Ingrid Just from consumer group Choice says, “When you’re less engaged in that transaction process, there is potential for someone to spend more frequently,” but thinks it’s actually security, not debt, that most concerns customers. “When [contactless smart cards] have been tested across the country, fears will be allayed. We’ve done a top-line look at international markets and there haven’t been any major security breaches, so that’s heartening. Having said that, in the last six months in Australia, people have been alarmed by online security breaches and the malfunction of internet banking. It plays on people’s minds,” says Just.

King argues that cash is the least secure payment method available. “It can be easily stolen, it’s not particularly efficient – we have to physically go to a place to get cash,” he says. Cash is also expensive. A 2010 study in Europe by Visa found that all payment methods (cash, cheques and cards) equate to two to three per cent of GDP, with cash accounting for more than two-thirds of that cost. Independent analysts also suggested that every year in Europe each person spends about 200 euros to cover the cost of cash. Moving toward a card-carrying cashless society should, therefore, have a positive impact on the bottom line for governments and retailers alike.

According to Miselowski, digital wallets could actually help us spend our money more wisely. “These devices will become increasingly clever – the apps will begin to talk to each other, they’ll understand your spending habits. If you want it to, the device could even coach or prompt you and help you avoid racking up debt,” he says.

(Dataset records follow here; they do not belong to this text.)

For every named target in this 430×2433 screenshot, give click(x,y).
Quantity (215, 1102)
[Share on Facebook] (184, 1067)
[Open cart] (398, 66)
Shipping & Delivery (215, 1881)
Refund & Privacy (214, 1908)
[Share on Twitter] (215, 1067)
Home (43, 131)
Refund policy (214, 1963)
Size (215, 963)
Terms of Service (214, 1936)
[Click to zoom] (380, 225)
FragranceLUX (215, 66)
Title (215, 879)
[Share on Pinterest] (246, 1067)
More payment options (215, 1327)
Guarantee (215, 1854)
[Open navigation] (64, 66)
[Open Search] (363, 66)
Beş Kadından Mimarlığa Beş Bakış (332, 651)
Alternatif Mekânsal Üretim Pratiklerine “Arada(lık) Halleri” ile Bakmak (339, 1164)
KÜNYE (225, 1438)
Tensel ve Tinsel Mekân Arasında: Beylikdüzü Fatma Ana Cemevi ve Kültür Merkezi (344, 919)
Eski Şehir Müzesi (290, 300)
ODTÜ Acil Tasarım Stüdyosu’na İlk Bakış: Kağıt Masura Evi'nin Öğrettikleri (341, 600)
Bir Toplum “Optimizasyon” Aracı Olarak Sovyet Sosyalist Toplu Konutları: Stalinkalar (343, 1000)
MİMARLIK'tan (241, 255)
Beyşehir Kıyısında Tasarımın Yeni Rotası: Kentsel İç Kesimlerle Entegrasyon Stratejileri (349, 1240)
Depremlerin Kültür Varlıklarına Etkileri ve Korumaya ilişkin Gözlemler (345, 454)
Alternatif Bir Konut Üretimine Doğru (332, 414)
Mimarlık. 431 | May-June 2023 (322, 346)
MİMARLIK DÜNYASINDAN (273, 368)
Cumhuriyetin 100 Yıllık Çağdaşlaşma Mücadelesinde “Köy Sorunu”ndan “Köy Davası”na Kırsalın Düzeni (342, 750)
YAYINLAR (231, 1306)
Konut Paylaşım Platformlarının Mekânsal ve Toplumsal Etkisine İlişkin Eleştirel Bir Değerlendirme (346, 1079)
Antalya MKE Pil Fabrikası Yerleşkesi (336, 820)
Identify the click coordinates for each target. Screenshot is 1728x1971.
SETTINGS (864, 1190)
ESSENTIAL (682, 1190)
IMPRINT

While cash is unlikely to entirely disappear from the face of the earth, cashless technology is the future – and the banks can sink or swim, says King. “The young kids coming up, you try telling them to use a chequebook – they don’t get it,” he says. “Either the banks can continue to say they’re wrong, or they can start to think about it from a customer perspective.”

And if they don’t? Like the publishing and music industries before them, they’ll be left behind. “Google and Apple and PayPal will all build payment interfaces that are simpler,” says Brett. “They’ll do the complex back-end with the banks, but the banks’ margins on the transactions will be a lot lower and they won’t own the customers anymore.”